今回はこれまでのワークショップ論を踏まえたディスカッションセッションである。参加者がグループに分かれて話題を出し合い、討論するという形式であった。多くの話題が「ワークショップの定義・意義」というところに集中したが、世田谷パブリックシアターで「ワークショップ論」をやることの意味や、場の性格についても多くの意見が出された。中でも、こうした場についての閉鎖性・開放性の問題が多かった。
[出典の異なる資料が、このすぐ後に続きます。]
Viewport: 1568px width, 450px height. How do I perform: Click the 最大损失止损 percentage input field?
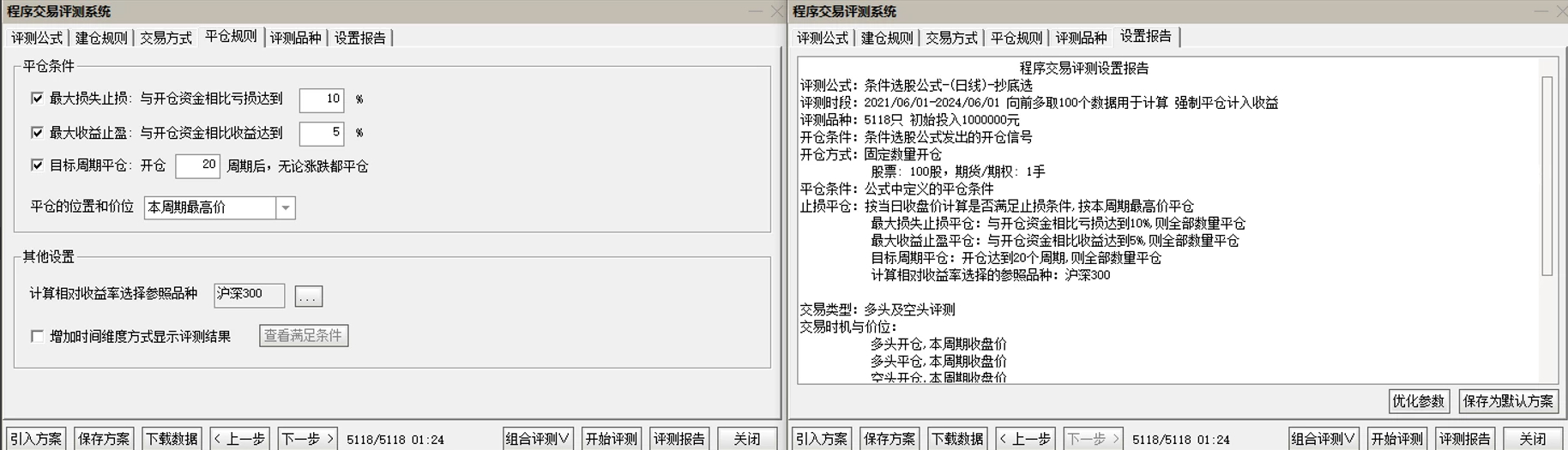[322, 99]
記録者は、こうした閉鎖性の問題も重要であるが、それ以上にワークショップの意義も重要であると考えさせられた。現在、多くの劇団がワークショップを行っているが、それは多くの場合入団テスト・オーディションの代用であり、なかなか社会的意義を問うというところまで至らない。また、ディスカッションの中で出た、ビジネス系・コミュニケーション系との差異をどう考えるかという問題もある。こうした問題は、今後さらに考えられるべき問題であると思わされた。
記録:梅原宏司(早稲田大学演劇博物館GCOE特別研究員)
ディスカッションセッション
クジで4人程度にグループ分け(インディアンポーカー)。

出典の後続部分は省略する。